TASK PROMPT: From the first line to the last, repeat the data exactly but leave out the pictures.
··· GIVEN DATA ···
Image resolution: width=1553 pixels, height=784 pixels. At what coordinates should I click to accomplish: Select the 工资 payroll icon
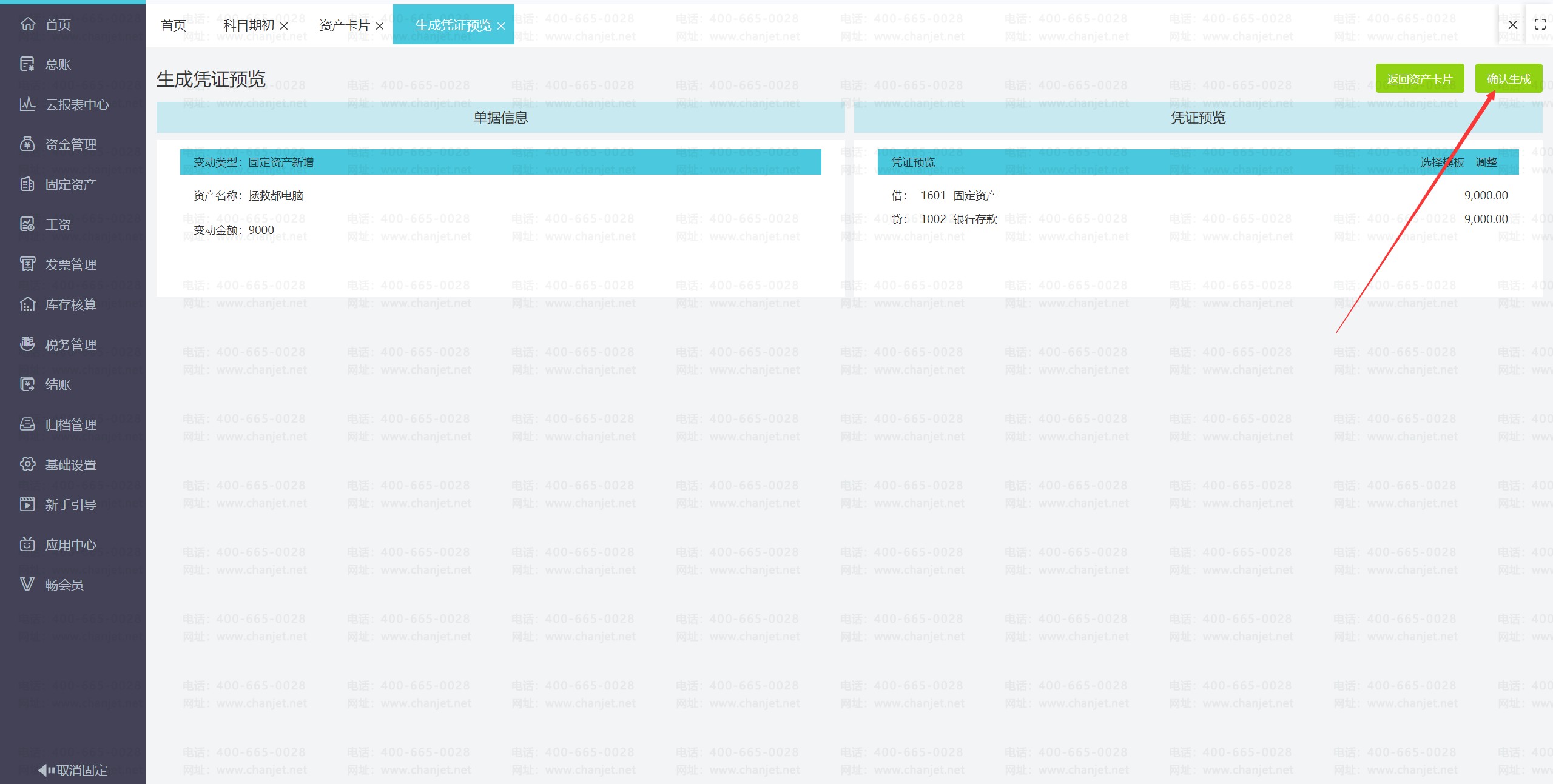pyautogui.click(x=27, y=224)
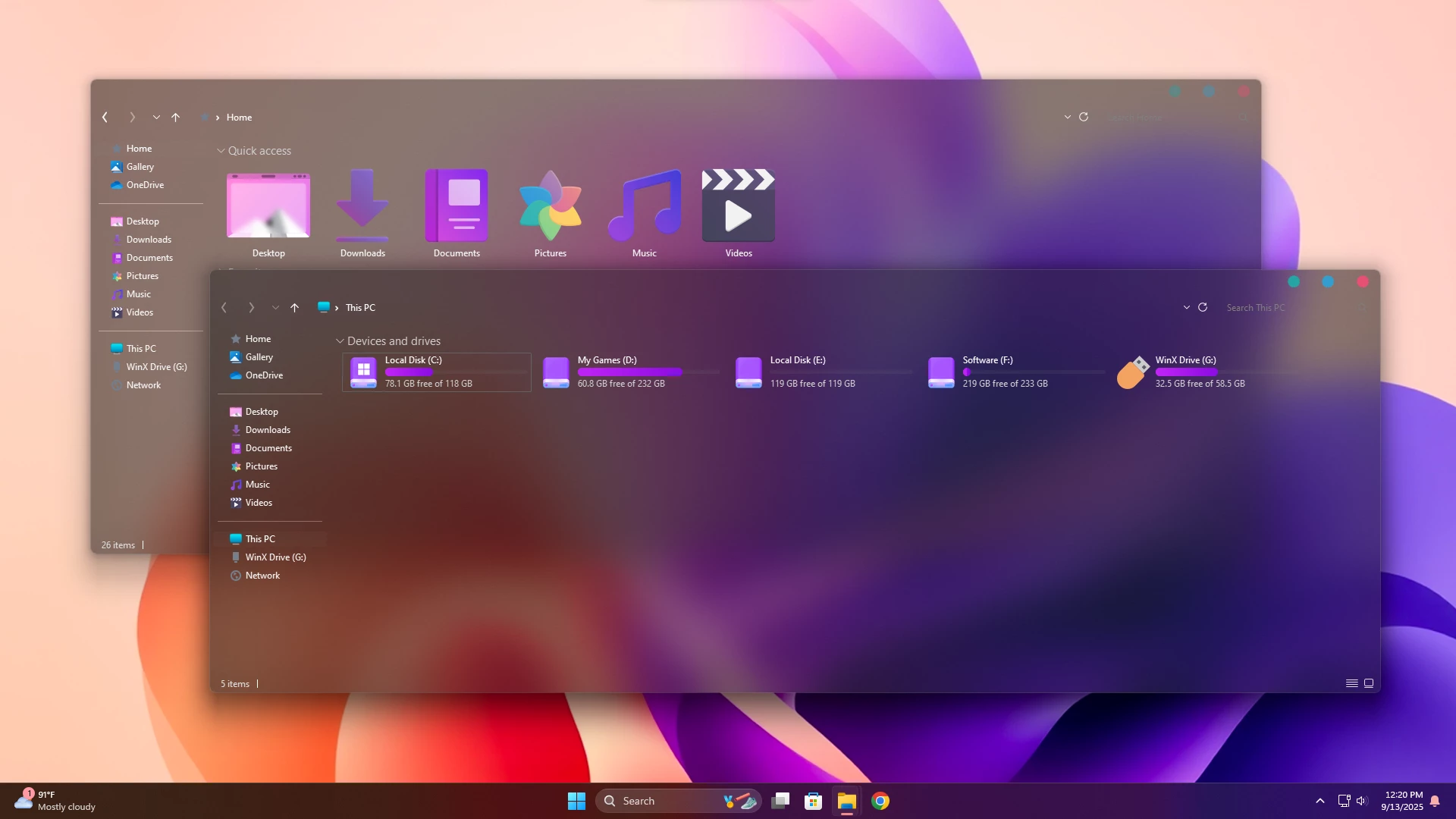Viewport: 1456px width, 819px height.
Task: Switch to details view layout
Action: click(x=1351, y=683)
···
ANSWER BOX:
Image resolution: width=1553 pixels, height=784 pixels. At what coordinates should I click to accomplish: Select the 工资 payroll icon
pyautogui.click(x=27, y=224)
Viewport: 1456px width, 819px height.
Task: Switch to details view layout
Action: click(x=1351, y=683)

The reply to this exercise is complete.